SS (Submarine Scout or Sea Scout) class airships were simple, cheap and easily assembled small non-rigid airships or "blimps" that were developed as a matter of some urgency to counter the German U-boat threat to British shipping during World War I. A secondary purpose was to detect and destroy mines. The class proved to be versatile and effective, with a total of 158 being built in several versions.

==Requirement==
Soon after the outbreak of World War I, the threat to British shipping from German submarines became increasingly apparent, with numerous losses occurring during October and November 1914. Then, on 4 February 1915, a communiqué issued by the Imperial German Admiralty declared that: "All the waters surrounding Great Britain and Ireland, are hereby declared to be a war zone. From 18 February onwards every enemy merchant vessel found within this war zone will be destroyed."

The situation had become critical and the Admiralty recognised that airships would be effective at spotting submarines and useful for Fleet observations, but at that time Britain's airship fleet consisted of just seven craft – four RNAS airships (HMA 17, 18, 19, and 20), two continental ships and a small Willows training craft – with only four airfields existing that possessed hangars capable of housing them. Consequently, on 28 February the First Sea Lord, Admiral Lord Fisher, called a meeting with Commander E. A. D. Masterman (Officer Commanding the Naval Airship Section) and representatives from Vickers and the London-based firm of Airships Limited to discuss the possibilities of creating a fleet of suitable patrol airships, sometimes referred to as "scouts".

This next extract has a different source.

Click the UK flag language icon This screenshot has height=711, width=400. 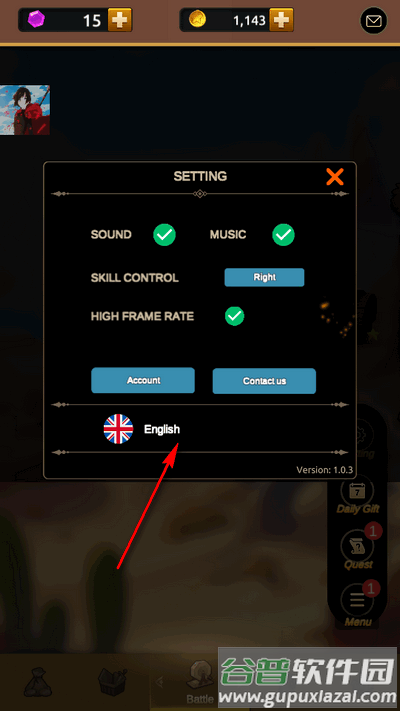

==Design and development==
The type was to have a speed of 40–50 mph, carry a crew of two, 160 lb of bombs, wireless equipment, fuel for eight hours flying, and capable of reaching an altitude of 5000 ft. Most importantly the design had to be simple, in order to ease production and to facilitate training of the crews, since the new airships, designated the "Submarine Scout" or "Sea Scout" (SS) class, needed to be operational within weeks rather than months.

===Prototype===
The prototype SS craft was created at RNAS Kingsnorth on the Hoo Peninsula, and was effectively a B.E.2c aeroplane fuselage and engine minus wings, tailfin and elevators, slung below the disused envelope from airship HMA No. 2 (Willows No. 4) that had been lying deflated at the Royal Aircraft Establishment (RAE), Farnborough Airfield. It was ready for evaluation trials within a fortnight of approval being granted for the scheme, and on 18 March 1915 the first SS class airship entered service. The whole process had taken less than three weeks, and voicing his approval, Admiral Fisher made the famous comment: "Now I must have forty!"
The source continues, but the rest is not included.